By BRUCE DENNILL
Violet / Directed by Dr Harold Mortimer / Lesedi, Joburg Theatre, Braamfontein, Johannesburg
Violet, the story of a young woman with a large scar on her face who travels across a large chunk of America on a Greyhound bus in search of healing and some sort of validation, is not yet a well-known musical in South Africa. That may soon change – for a couple of reasons.
The piece, developed in the mid-Nineties, is set in the Sixties, at a time when civil rights were a major focus in the US, not long after another woman on a bus, Rosa Parks, had helped really launch that narrative into the spotlight. Violet is hoping to track down a television evangelist she believes can restore her face to normal, or even transform her into a silver screen beauty. That requires taking a long journey, on which she meets a number of other transients, including two soldiers named Flick and Monty. Their combination of military cynicism and gruff friendliness allow for the beginning of a friendship between the trio, with the possibility of more than that in the offing – a scenario the disfigured Violet is patently unused to dealing with.

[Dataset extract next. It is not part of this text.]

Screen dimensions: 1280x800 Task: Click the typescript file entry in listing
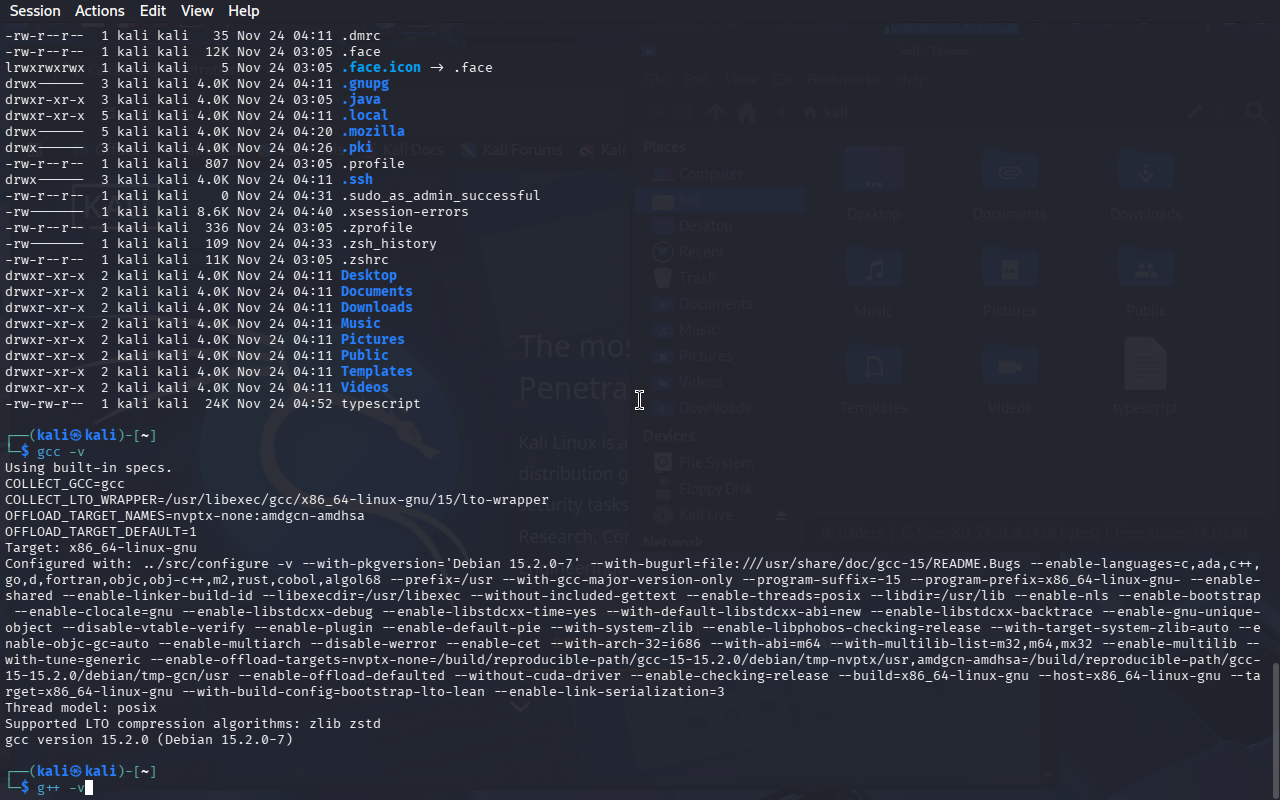pyautogui.click(x=380, y=404)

This set-up already includes politics, sex and religion, but it remains a piece you should be talking about because it doesn’t pander in any way to whatever people might be sensitive about under those headings. Violet (Lerato Magagane) is insecure about her appearance, but she is otherwise a strong-minded young woman with the capacity to learn from her experiences. Flick (Thandaza Silwane) is black, and must endure the indignities of name-calling and other racism even when in uniform. And the televangelist (an excellent Lehlogonolo Clifford Thomatsana) suggests that he is only part charlatan, and may have genuine wisdom to impart as well.

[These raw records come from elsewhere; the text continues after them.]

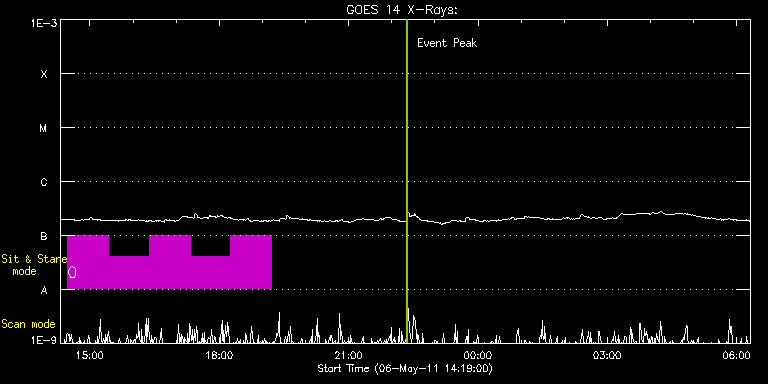Viewport: 768px width, 384px height.
Task: Select the magenta Sit & Stare observation block
Action: click(x=169, y=263)
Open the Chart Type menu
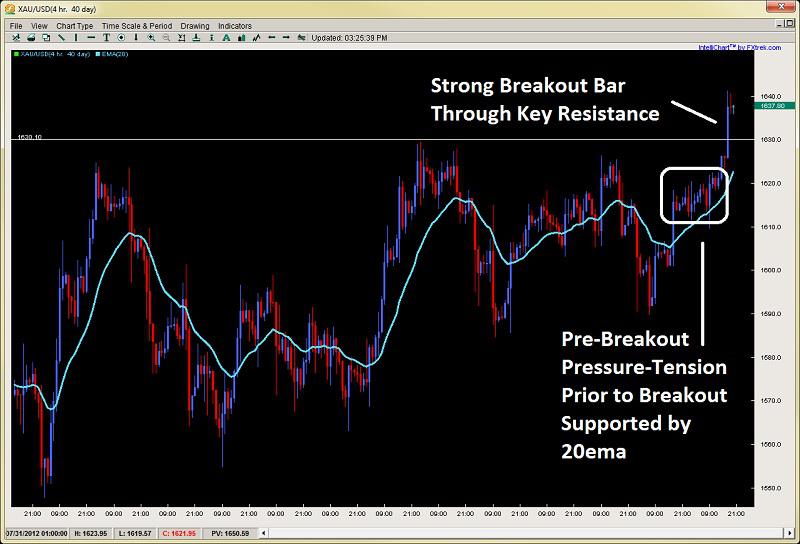The height and width of the screenshot is (544, 800). (74, 26)
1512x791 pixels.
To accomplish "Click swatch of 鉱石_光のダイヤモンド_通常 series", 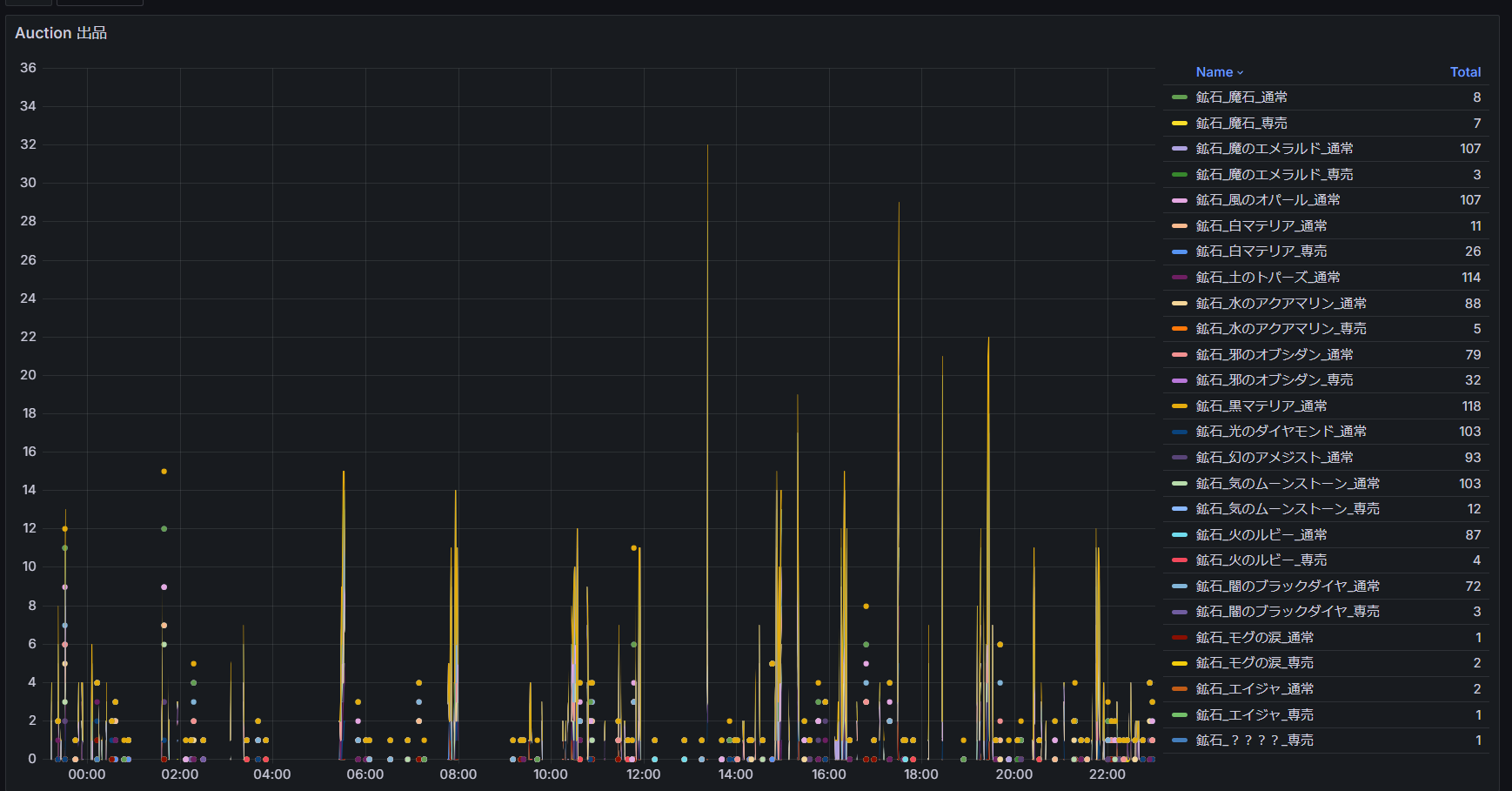I will click(1179, 432).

This pleasing complexity is augmented by the decision to cast and present the musical in a non-traditional way – examples include Violet being played by a black and a white actress at different ages, neither of whom have a scar (prosthetic or otherwise) on their face; and allowing the cast to speak in whatever accent was most comfortable for them, rather than aiming for a uniform American twang. It’s arguable that this is simply a mechanism to allow for a cast of mostly young students – it is a collaboration between the Oakfields College Faculty Of Theatre And Dance and the University Of Pretoria Drama Department – to have a slightly easier ride in a production that will certainly be stretching their capacity. But it all works well. At no point is there a sense that the action might be more believable if Violet’s face was an obvious physical mess, or if someone spoke in a way more fitting for the State in which the bus was currently stopped.
In the South African context, such details will change as the play does. Beyond the piece’s immediate value as a thought-provoking examination of prejudice (from within and without), it has also been positioned, via an agreement between director Harold Mortimer and librettist Brian Crawley, as a development project. Crawley has agreed to allow Mortimer and South African collaborators Jackie Rens (Oakfields) and Marie-Heleen Coetzee (UP) to source a local playwright to adapt the musical for a South African context, with a view to presenting it the National Arts Festival. It’s the kind of investment – intellectual property; time; support; belief – that can make a significant difference in a young actor’s life. In some ways, it could be seen as similar helping a capable young woman see that her scars were just superficial marks and nothing more. Positive outcomes all round, then.
Some strong newcomers to watch, an enjoyable score beautifully performed by the ensemble, and themes that remain as important now as they were in the Sixties. An excellent start for what will hopefully be a meaningful long-term project.